Instruction 1 to paragraph (t). To determine the financial statements required under this paragraph (t), an issuer must aggregate amounts sold in reliance on section 4(a)(6) of the Securities Act (15 U.S.C. 77d(a)(6)) within the preceding 12-month period and the offering amount in the offering for which disclosure is being provided. If the issuer will accept proceeds in excess of the target offering amount, the issuer must include the maximum offering amount that the issuer will accept in the calculation to determine the financial statements required under this paragraph (t).

Instruction 2 to paragraph (t). An issuer may voluntarily meet the requirements of this paragraph (t) for a higher aggregate target offering amount.

Instruction 3 to paragraph (t). The financial statements must be prepared in accordance with U.S. generally accepted accounting principles and include balance sheets, statements of comprehensive income, statements of cash flows, statements of changes in stockholders' equity and notes to the financial statements. If the financial statements are not audited, they must be labeled as “unaudited.” The financial statements must cover the two most recently completed fiscal years or the period(s) since inception, if shorter.

Instruction 4 to paragraph (t). For an offering conducted in the first 120 days of a fiscal year, the financial statements provided may be for the two fiscal years prior to the issuer's most recently completed fiscal year; however, financial statements for the two most recently completed fiscal years must be provided if they are otherwise available. If more than 120 days have passed since the end of the issuer's most recently completed fiscal year, the financial statements provided must be for the issuer's two most recently completed fiscal years.

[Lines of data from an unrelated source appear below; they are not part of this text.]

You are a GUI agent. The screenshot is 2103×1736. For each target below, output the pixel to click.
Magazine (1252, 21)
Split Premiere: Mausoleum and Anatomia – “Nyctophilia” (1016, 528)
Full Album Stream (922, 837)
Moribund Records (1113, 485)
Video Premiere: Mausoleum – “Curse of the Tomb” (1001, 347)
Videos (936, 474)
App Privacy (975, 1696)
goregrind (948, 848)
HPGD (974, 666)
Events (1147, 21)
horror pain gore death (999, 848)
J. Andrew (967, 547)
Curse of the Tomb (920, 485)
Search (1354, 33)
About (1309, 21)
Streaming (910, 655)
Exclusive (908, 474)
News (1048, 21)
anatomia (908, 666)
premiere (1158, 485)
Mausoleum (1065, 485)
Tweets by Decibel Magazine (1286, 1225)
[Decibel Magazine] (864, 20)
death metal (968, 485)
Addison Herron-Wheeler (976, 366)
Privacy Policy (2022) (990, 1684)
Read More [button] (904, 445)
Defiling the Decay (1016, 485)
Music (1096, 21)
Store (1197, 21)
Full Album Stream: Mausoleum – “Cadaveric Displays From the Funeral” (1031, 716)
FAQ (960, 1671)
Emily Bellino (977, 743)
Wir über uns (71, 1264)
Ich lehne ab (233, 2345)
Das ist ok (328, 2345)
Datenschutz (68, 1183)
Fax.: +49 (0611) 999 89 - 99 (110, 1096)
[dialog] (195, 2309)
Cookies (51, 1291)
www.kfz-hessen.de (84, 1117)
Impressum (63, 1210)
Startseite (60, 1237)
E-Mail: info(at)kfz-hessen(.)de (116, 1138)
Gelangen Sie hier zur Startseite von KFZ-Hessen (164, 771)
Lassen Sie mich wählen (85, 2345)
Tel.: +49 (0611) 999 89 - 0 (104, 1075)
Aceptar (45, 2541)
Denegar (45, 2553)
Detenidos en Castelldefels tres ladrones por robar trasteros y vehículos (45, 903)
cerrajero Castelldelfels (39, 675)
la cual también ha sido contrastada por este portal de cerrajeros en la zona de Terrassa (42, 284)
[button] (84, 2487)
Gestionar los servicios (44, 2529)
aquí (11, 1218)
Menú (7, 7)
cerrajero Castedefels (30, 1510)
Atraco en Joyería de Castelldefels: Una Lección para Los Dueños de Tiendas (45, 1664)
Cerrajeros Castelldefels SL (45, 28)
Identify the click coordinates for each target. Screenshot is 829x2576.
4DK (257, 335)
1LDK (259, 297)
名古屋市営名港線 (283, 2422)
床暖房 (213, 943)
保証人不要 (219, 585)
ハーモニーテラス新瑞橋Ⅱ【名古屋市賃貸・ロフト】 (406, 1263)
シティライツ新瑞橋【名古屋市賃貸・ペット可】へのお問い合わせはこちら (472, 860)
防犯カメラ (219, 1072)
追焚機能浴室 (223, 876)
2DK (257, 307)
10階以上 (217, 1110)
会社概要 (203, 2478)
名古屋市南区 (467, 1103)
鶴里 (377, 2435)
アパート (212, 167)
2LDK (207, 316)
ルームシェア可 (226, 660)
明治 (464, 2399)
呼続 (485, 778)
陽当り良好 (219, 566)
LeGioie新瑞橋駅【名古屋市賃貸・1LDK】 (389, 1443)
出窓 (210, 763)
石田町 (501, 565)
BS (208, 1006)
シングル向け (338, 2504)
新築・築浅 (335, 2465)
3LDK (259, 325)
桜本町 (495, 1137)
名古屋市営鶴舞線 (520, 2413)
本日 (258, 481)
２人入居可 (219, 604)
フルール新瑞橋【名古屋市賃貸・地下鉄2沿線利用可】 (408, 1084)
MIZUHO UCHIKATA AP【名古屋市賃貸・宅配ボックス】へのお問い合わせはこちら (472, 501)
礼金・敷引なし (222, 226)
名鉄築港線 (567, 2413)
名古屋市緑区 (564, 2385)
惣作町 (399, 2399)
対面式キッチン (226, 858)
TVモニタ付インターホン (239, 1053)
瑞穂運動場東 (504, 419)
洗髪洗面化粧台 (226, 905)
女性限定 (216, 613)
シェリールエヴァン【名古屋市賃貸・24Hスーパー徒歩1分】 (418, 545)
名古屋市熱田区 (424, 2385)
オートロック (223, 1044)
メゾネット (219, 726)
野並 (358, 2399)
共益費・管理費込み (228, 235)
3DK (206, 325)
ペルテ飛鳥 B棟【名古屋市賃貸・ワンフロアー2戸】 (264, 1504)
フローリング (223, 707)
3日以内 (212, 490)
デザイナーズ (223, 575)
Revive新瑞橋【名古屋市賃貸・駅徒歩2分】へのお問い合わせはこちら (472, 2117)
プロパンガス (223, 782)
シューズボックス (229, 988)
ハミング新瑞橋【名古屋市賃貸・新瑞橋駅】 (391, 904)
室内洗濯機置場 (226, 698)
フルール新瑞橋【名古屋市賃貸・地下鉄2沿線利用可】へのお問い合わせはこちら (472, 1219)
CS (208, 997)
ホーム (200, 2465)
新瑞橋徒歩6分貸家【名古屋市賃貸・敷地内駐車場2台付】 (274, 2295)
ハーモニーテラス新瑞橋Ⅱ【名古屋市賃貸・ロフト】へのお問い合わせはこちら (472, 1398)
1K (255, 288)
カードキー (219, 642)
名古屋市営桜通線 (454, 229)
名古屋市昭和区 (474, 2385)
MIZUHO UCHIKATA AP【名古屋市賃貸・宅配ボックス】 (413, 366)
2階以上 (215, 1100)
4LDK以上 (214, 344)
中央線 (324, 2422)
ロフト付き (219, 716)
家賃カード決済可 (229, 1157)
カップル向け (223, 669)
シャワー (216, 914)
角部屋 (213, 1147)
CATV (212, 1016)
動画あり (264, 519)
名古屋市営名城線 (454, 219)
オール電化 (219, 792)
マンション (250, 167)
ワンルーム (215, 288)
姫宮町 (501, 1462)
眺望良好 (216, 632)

If the 120th day falls on a Saturday, Sunday, or holiday, the next business day shall be considered the 120th day for purposes of determining the age of the financial statements.

Instruction 5 to paragraph (t). An issuer may elect to delay complying with any new or revised financial accounting standard that applies to companies that are not issuers (as defined under section 2(a) of the Sarbanes-Oxley Act of 2002 (15 U.S.C. 7201(a)) until the date that such companies are required to comply with such new or revised accounting standard. Issuers electing this accommodation must disclose it at the time the issuer files its offering statement and apply the election to all standards. Issuers electing not to use this accommodation must forgo this accommodation for all financial accounting standards and may not elect to rely on this accommodation in any future filings.

Instruction 6 to paragraph (t). An issuer required to provide information from a tax return under paragraph (t)(1) of this section before filing a tax return with the U.S. Internal Revenue Service for the most recently completed fiscal year may provide information from its tax return for the prior year (if any), provided that the issuer provides information from the tax return for the most recently completed fiscal year when it is filed with the U.S. Internal Revenue Service (if the tax return is filed during the offering period). An issuer that requested an extension from the U.S. Internal Revenue Service would not be required to provide information from the tax return until the date the return is filed, if filed during the offering period. If an issuer has not yet filed a tax return and is not required to file a tax return before the end of the offering period, then the tax return information does not need to be provided.

Instruction 7 to paragraph (t). An issuer providing financial statements that are not audited or reviewed and tax information as specified under paragraph (t)(1) of this section must have its principal executive officer provide the following certification:

I, [identify the certifying individual], certify that:

(1) the financial statements of [identify the issuer] included in this Form are true and complete in all material respects; and

(2) the tax return information of [identify the issuer] included in this Form reflects accurately the information reported on the tax return for [identify the issuer] filed for the fiscal year ended [date of most recent tax return].

[Signature and title].

Instruction 8 to paragraph (t). Financial statement reviews shall be conducted in accordance with the Statements on Standards for Accounting and Review Services issued by the Accounting and Review Services Committee of the American Institute of Certified Public Accountants. A signed review report must accompany the reviewed financial statements, and an issuer must notify the public accountant of the issuer's intended use of the review report in the offering. An issuer will not be in compliance with the requirement to provide reviewed financial statements if the review report includes modifications.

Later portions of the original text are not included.